Paranın yüzü sıcaktır. Tenisin yöneticileri en efsanevi turnuva olan Davis Kupasını para için futbolcu Pique’nin şirketine satmadılar mı? Tüm yılı kapsayan şahane bir organizasyonu kuşa çevirip kurdukları şirketi de batırmadılar mı? Neden biliyor musunuz? İlgisizlikten! Sayelerinde “Davis Cup” artık mahalle arası turnuvaları kadar bile saygı görmüyor.

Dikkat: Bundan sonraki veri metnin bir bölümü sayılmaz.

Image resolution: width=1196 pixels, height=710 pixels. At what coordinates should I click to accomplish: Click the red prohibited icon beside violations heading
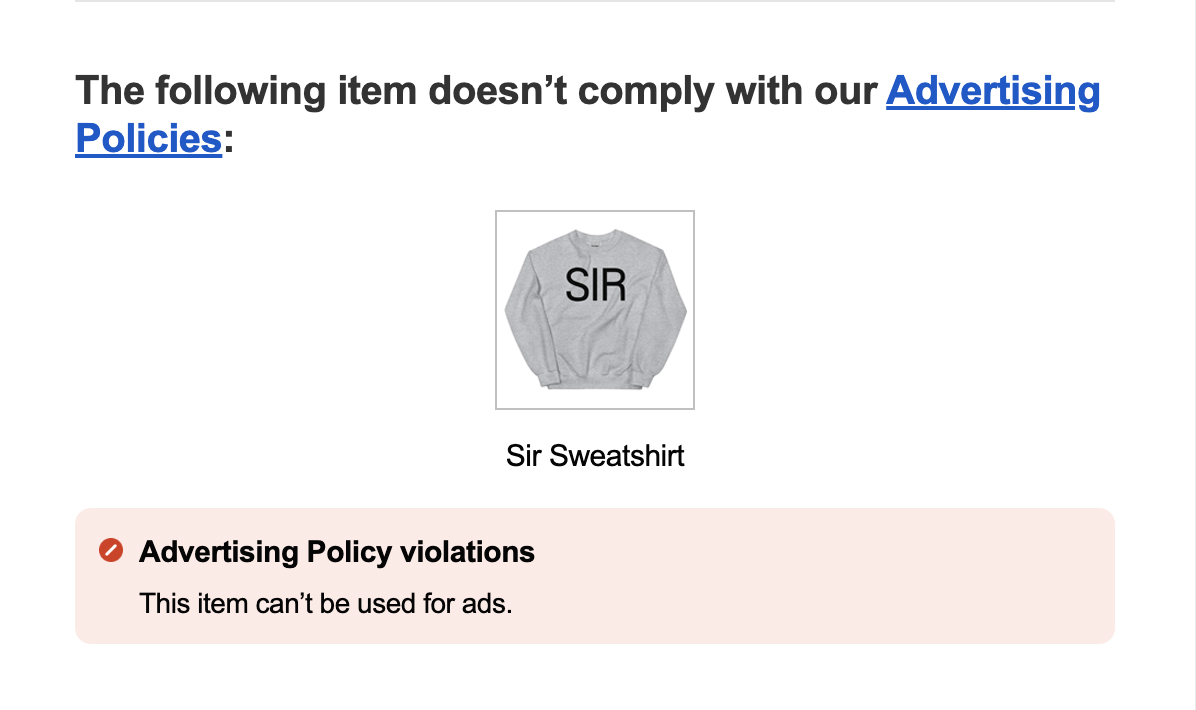[111, 550]
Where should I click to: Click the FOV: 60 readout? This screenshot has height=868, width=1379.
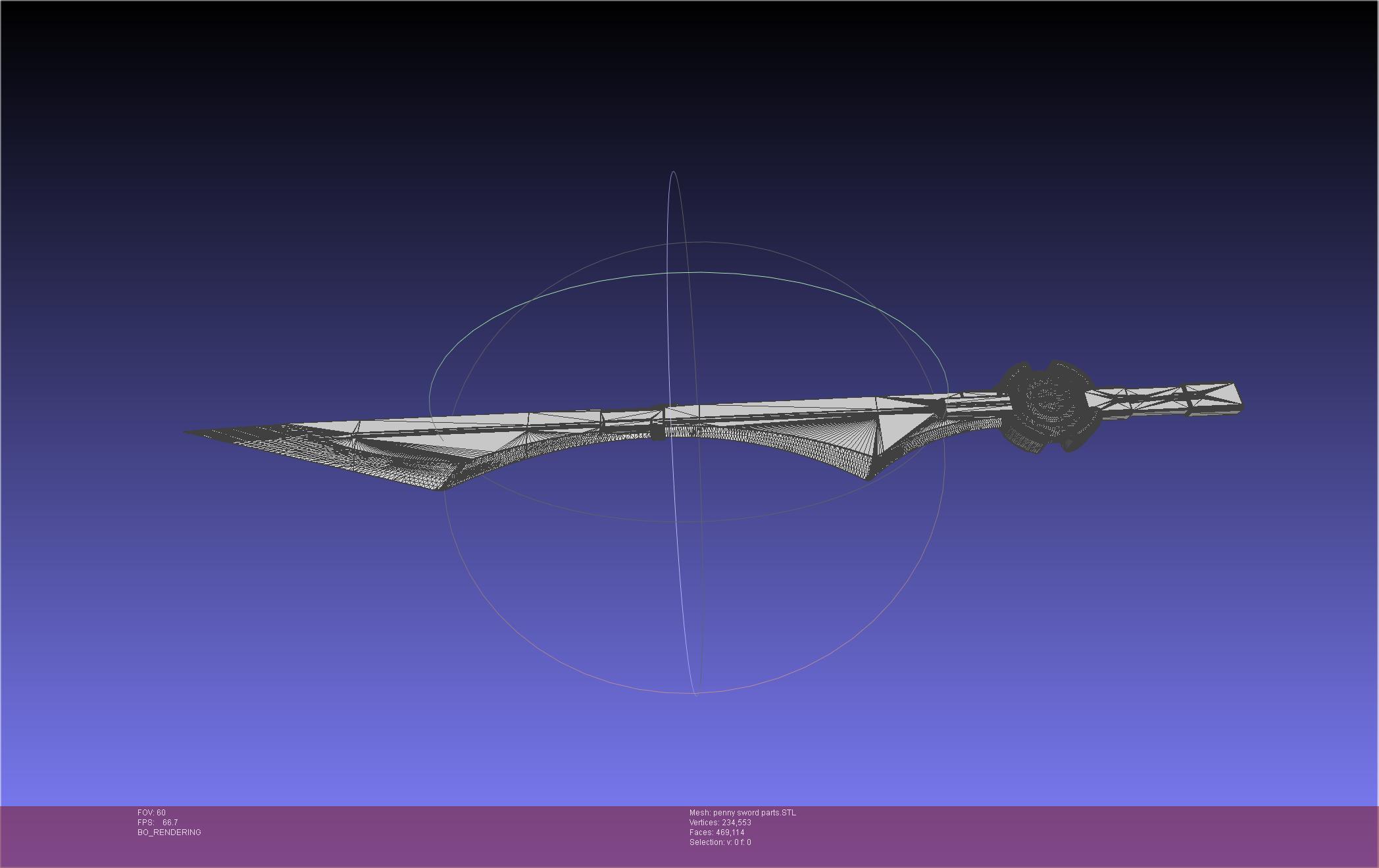click(151, 813)
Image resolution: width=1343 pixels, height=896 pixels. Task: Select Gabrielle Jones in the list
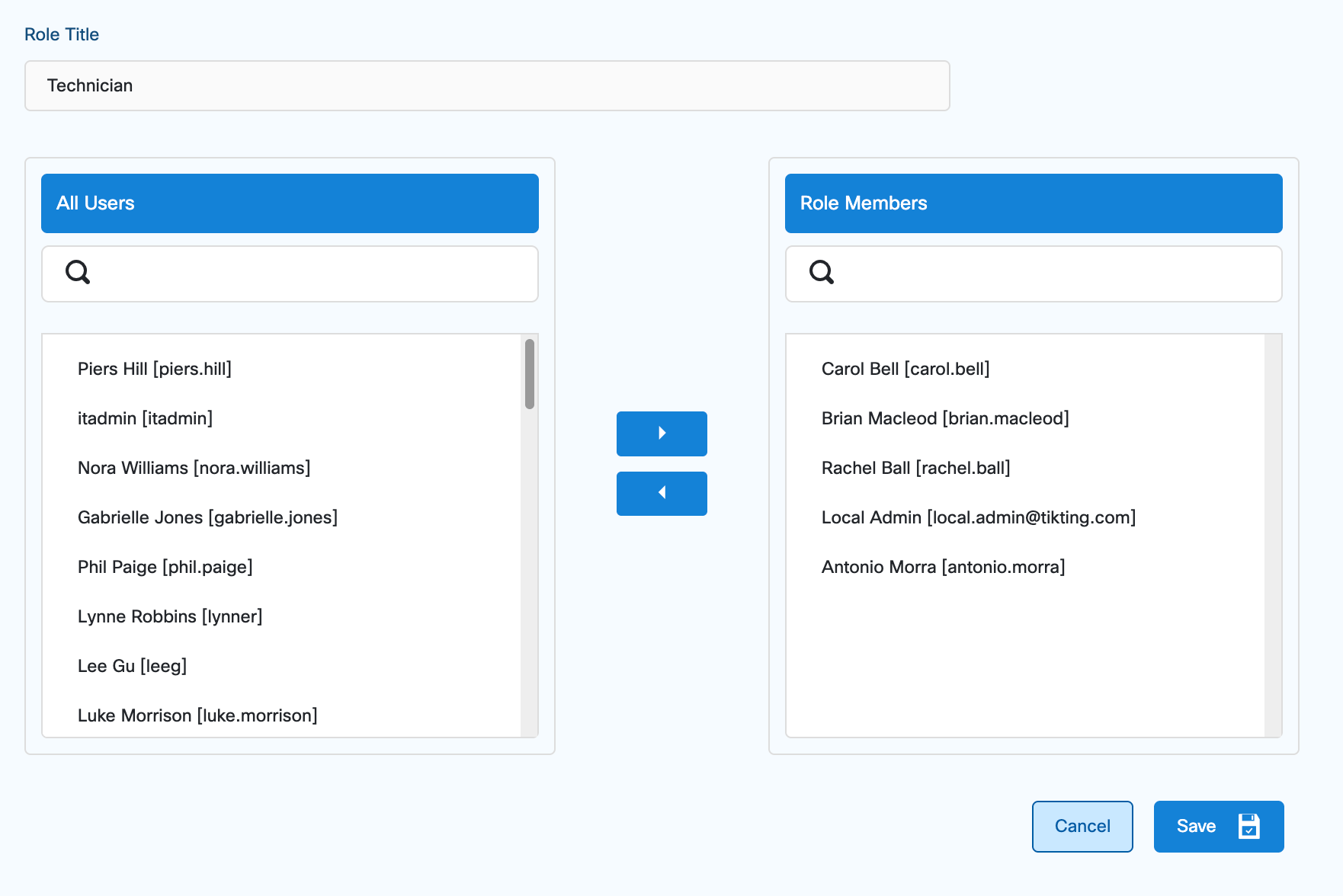pyautogui.click(x=207, y=517)
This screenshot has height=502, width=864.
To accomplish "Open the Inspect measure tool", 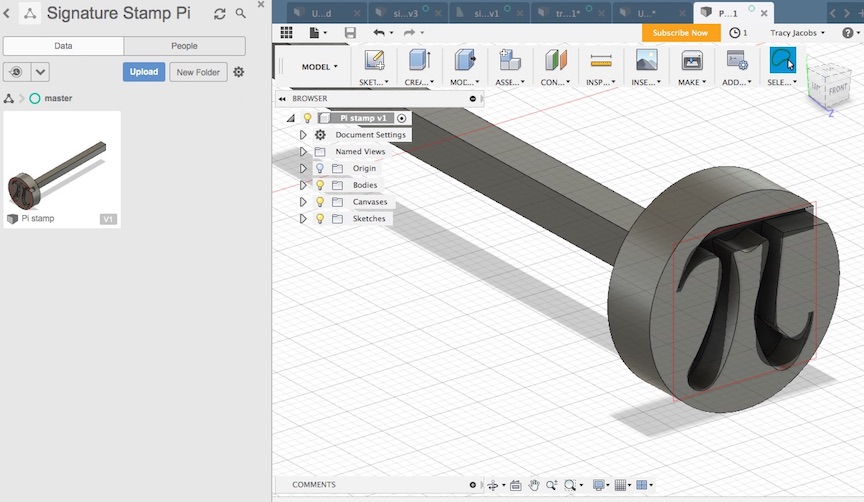I will 601,60.
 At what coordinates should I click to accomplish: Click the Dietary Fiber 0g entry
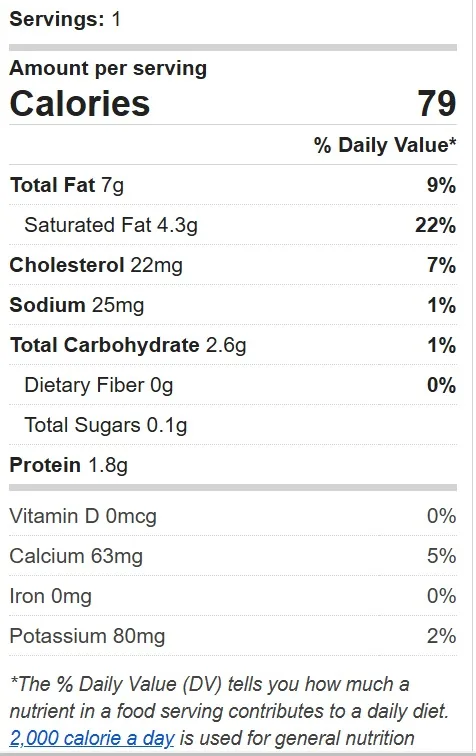tap(233, 385)
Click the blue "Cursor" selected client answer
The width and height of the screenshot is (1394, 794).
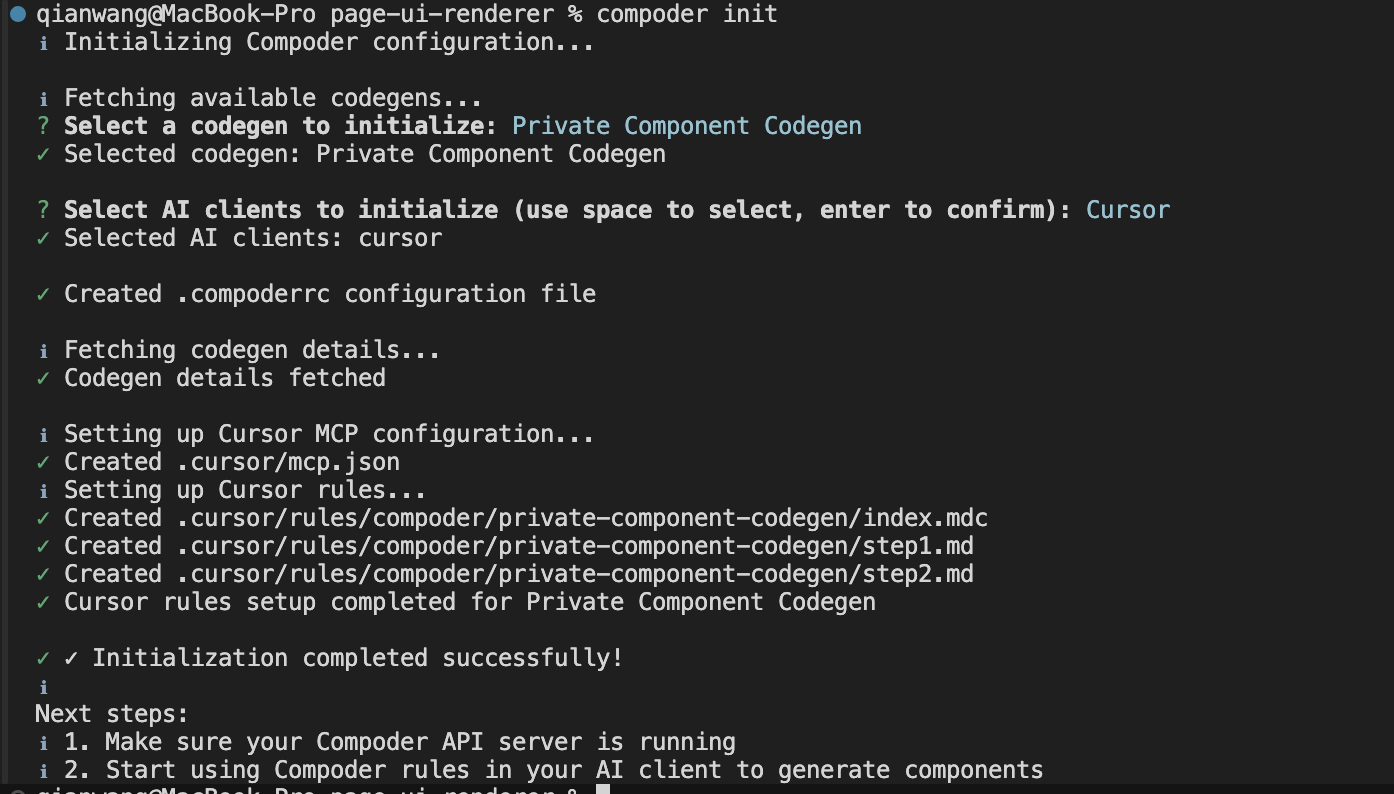click(1127, 210)
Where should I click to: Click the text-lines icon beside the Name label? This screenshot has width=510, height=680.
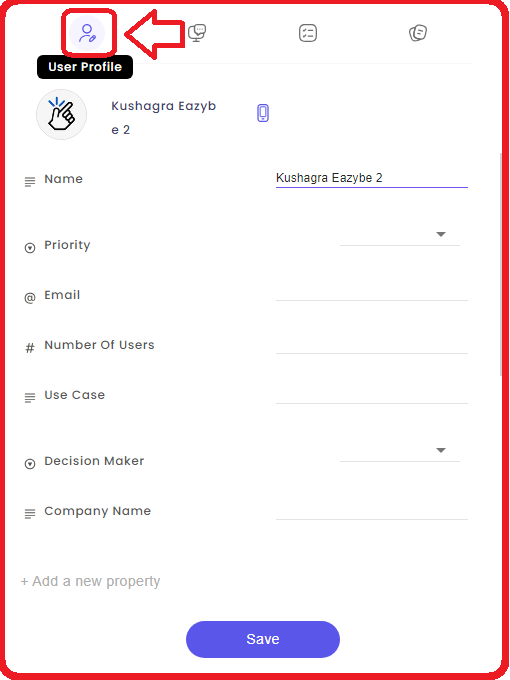tap(29, 182)
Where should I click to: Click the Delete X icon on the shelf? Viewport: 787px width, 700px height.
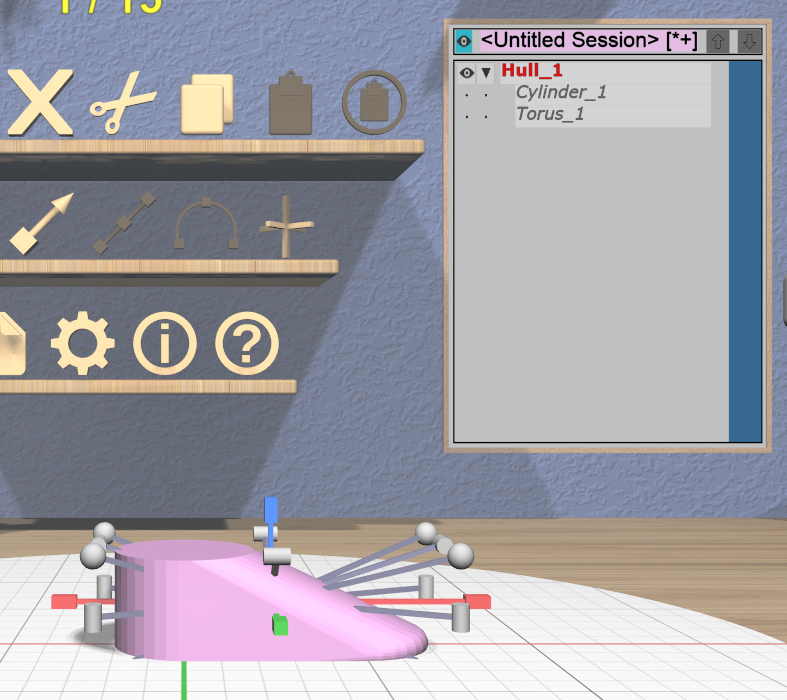click(40, 102)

Wimbledon’da hala kortta olan bir de Türk Teniscisi var. Kaan Işık Koşaner. Eleme usulü oynanılan 14Yaşaltı turnuvasında üç maçından ikisini kazandı. Şimdi “Teselli Turnuvasını” oynuyor. İlk maçını da kazandı. Melisa Ercan ise kızlarda ilk turda çekişmeli bir skorla yenildi. Bu gençleri bu tür turnuvalarda görmek insanı umutlandırıyor. Zaten gençlerde bir sorunumuz yok. Yaşaltı ve gençler turnuvalarında alınan sonuçlar hiç fena değil. Bizim sorunumuz topraktan yeni çıkmış bu cevherleri yontarak onları profesyonel ortama hazırlayabilecek engin geçmişi ve tecrübesi olan birinin bir türlü istihdam edilememesidir. Bir türlü patlama olmamasının nedeni de budur.
Tüm gün boyu canlı olarak yağlı-güreş yayınlayabilen TRT, Wimbledon gibi dünya olayını daha kapsamlı ekrana getirse daha şık olmaz mıydı. İlk turlarda illa yıldızların antrenman yapar gibi oynayacakları maçlar yerine çekişmeye aday mücadelelere ve güzel tenise dönük maçlar yayınlansa daha profesyonelce olmaz mıydı? Genç sporcularımıza örnek olması için tüm dünyanın gelişimini izlediği 19’luk Andreeva’nın(RUS) bir maçını izletmeniz yerinde olmaz mıydı…Gençliğin ilgisini ekrana taşısanız fena mı olurdu? Kız kaç tur geçti biliyor musunuz? Ama galiba ben boşa konuşuyorum…Bu ülkenin en saygın uluslararası turnuvasını yayınlamaktan bile imtina eden anlayış Andreeva’yı mı yayınlayacak ? Bunları yazarken üç spikeri ve yayın ekibini tenzih ederim. Onlara teşekkür borçluyuz.
- Çift Erk.: Koolhof (NED) & Skupsky (GBR);
- Çift-Kdn.: Hsieh (TAİ) & Strycova (CEK) vs. Hunter (AUS) & Mertens (BEL);
- Karışıklar: Pavic (CRO) & Kitchenok (UKR);
- Jünyor Erk.: Searle (GBR);
- Jünyor Kız.: Bartunkova (CEK) & Ngounoue (USA);
- Efsane Kdn.: Hingis (SUI) & Clijsters (BEL);
- Efsane Erk.: Bryan & Bryan (USA);
- Tekerlekli Sand. Erk.: Hewett (GBR);
- Tekerlekli Sand. Kdn.:Van Groot kazandı.